A.蛋白印跡檢測ERK、p-ERK、TFEB在細胞質及核內蛋白表達水平；B.灰度分析p-ERK、TFEB在細胞質及核內相對蛋白水平；C.免疫熒光檢測TFEB入核情況

2.8 ZEA對PC12細胞自噬溶酶體融合相關蛋白的影響

自噬的最后一步是自噬體與溶酶體的融合，這是由SNARE蛋白介導的，SNARE蛋白中涉及自噬體定位的Q-SNARE，如STX17和SNAP29對自噬體與溶酶體的融合起重要作用[11]。本研究用不同劑量ZEA(15、30 μmol·L-1)處理 PC12 細胞后，Western blot 檢測自噬體與溶酶體融合關鍵蛋白SNAP29、STX17蛋白表達水平。結果如圖8所示，與對照組相比，隨著ZEA染毒濃度增加，SNAP29、STX17 蛋白表達水平均顯著下降(P<0.05)，表明ZEA可通過影響自噬體與溶酶體的融合來阻礙自噬流。

A.蛋白印跡檢測SNAP29、STX17蛋白表達水平；B.灰度分析SNAP29、STX17相對蛋白水平

3 討 論

細胞自噬是進化上高度保守的，針對胞內成分再循環的溶酶體降解過程。細胞自噬幫助清除受損的細胞器、蛋白聚集體和生物大分子，實現細胞物質的循環與再利用，以維持細胞穩態[12]。在自噬過程中，細胞質物質被自噬體(一種雙膜結構)隔離，并被運送到溶酶體進行消化[13]。自噬體的形成受到一組自噬相關蛋白的嚴格調控。其中，LC3是自噬體形成所必需的[14]，也是公認的自噬標志物。自噬被誘導及自噬流被阻斷均可引起LC3升高，同時p62升高是自噬流阻斷的一個很好的指示標志[15]。本試驗對自噬相關蛋白表達水平分析顯示，LC3 Ⅱ、p62、ATG5及Beclin1表達均增加，提示ZEA誘導PC12細胞發生自噬，而細胞內LC3 Ⅱ增加可能與其阻斷自噬流有關，免疫熒光試驗中LC3熒光聚點增多也提示自噬體增多。為進一步驗證，作者使用mRFP-GFP-LC3檢測自噬流，由于GFP對酸性敏感，GFP的減弱可指示自噬流活化，當LC3定位于酸性環境的自噬溶酶體時只表現紅色熒光，定位于自噬體時呈黃色熒光，觀察發現紅色熒光的量明顯少于黃色熒光的量，即自噬流阻滯。試驗結果表明，ZEA誘導PC12細胞自噬涉及自噬流阻滯。

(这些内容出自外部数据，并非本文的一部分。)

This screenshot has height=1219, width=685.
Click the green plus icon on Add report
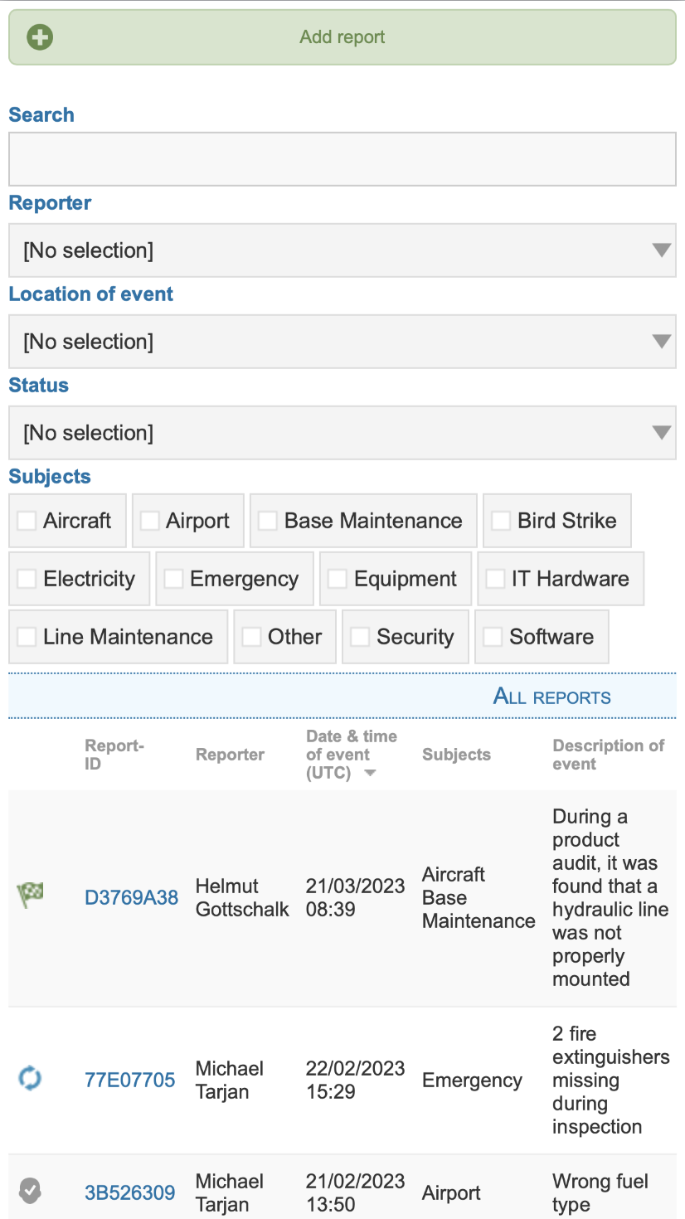40,36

為探究ZEA致PC12細胞自噬流阻滯的機制，本試驗采用AO染色觀察了具有酸性環境的溶酶體生成情況。AO染色中胞核和胞質呈綠色熒光，其聚集在酸性隔室時呈紅色熒光，當紅光減弱，綠光增強時，提示環境中pH升高且溶酶體膜通透化，結果證明ZEA處理使溶酶體數量降低伴隨膜通透化。隨后，本試驗檢測了自噬體與溶酶體融合階段所必需的蛋白LAMP1[16]及細胞質起蛋白水解作用的CTSB、CTSD[17]蛋白表達水平，發現細胞質中CTSB和CTSD表達呈不同程度的增高，即溶酶體受到損傷，蛋白水解酶由溶酶體進入細胞質，進而影響了溶酶體的降解能力。Song等[18]研究發現，鉛可通過影響CTSB和CTSD的成熟來抑制溶酶體的降解能力，這與本試驗結果一致。

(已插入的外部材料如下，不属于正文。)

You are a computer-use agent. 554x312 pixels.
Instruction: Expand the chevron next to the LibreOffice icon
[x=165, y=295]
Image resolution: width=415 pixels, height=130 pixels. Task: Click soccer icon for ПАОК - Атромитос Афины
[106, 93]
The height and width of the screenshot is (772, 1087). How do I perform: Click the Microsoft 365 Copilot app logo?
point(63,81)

TFEB是自噬-溶酶體途徑的主要轉錄調節因子，可通過調節自噬相關基因的表達，從而調節自噬體的生成和自噬溶酶體的融合等過程[19]。此外TFEB還參與溶酶體的生物發生和胞吐，通過促進溶酶體基因的表達來調節自噬溶酶體的產生和外排功能[10]。本研究通過檢測p-ERK及TFEB在核內外的表達水平，發現p-ERK及核內TFEB蛋白表達下降，而胞質內TFEB未見顯著變化。p-ERK從細胞質轉移到核內調節TFEB的活性，ZEA影響TFEB的轉錄活性可能通過阻礙ERK的激活來實現，也表明ZEA對TFEB的入核起抑制作用。免疫熒光試驗結果也證實ZEA暴露后TFEB入核減少，提示ZEA可能通過抑制TFEB的入核來阻滯自噬流。

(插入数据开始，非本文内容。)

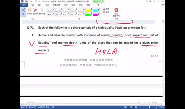This screenshot has width=185, height=109.
Task: Click the Stop Inking red X button
Action: tap(116, 13)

在自噬過程中，自噬體和溶酶體的融合是完全降解必不可少的，自噬體的早期生物發生和溶酶體的晚期降解都需要膜融合活性[20]。自噬體通過與溶酶體融合，將細胞內部待消化的物質完全包裹后送入溶酶體中才得以降解并實現循環利用。自噬小體定位的STX17、SNAP29和溶酶體定位的VAMP8或VAMP7被認為是參與融合過程的關鍵因素[11]。自噬啟動過程中，STX17轉位到自噬體，與SNAP29形成二元復合物，然后STX17-SNAP29與溶酶體Vamp8相互作用形成膜復合物，促進自噬體-溶酶體融合[21]。本研究中STX17及SNAP29的蛋白表達量均降低，ZEA可能通過抑制STX17及SNAP29的表達及結合過程來阻礙自噬溶酶體的膜融合，進而阻滯自噬流。

4 結 論

ZEA暴露對溶酶體造成了損傷，影響了其數量及降解功能，抑制了TFEB入核過程，降低了自噬溶酶體融合蛋白表達水平，引起自噬流阻滯，而自噬體無法正常降解會堆積在細胞內，造成自噬體數量增多的現象，最終導致細胞內代謝紊亂，提示自噬流阻滯參與了ZEA對PC12細胞的神經毒性作用。本研究為進一步揭示ZEA對神經系統毒性作用機制提供了重要科學依據。